[Task instructions]: Copy each line below that has "computer".

Source records
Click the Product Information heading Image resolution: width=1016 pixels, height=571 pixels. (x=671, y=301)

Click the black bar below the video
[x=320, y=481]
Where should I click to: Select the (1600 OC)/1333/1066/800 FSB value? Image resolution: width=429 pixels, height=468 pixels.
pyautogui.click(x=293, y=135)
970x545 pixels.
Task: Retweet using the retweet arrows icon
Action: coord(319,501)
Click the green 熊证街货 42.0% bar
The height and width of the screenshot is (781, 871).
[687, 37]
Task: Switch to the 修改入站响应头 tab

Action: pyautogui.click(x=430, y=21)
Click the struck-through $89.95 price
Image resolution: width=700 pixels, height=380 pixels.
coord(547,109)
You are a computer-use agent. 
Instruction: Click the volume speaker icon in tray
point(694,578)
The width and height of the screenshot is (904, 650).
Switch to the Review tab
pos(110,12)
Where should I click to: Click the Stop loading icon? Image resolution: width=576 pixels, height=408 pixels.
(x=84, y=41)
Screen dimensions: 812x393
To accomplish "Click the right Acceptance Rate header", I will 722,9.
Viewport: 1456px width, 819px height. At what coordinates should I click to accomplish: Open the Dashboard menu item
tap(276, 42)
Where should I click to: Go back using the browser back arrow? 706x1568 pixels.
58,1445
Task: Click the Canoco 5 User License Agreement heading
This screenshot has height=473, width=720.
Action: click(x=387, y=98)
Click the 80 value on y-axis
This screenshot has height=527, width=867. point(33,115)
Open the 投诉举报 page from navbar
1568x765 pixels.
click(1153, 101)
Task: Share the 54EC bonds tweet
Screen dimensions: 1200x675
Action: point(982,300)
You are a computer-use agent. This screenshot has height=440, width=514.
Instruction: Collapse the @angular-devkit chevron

[Result of the task]:
You are a computer-use agent. 
You are a computer-use agent. This screenshot has height=440, width=514.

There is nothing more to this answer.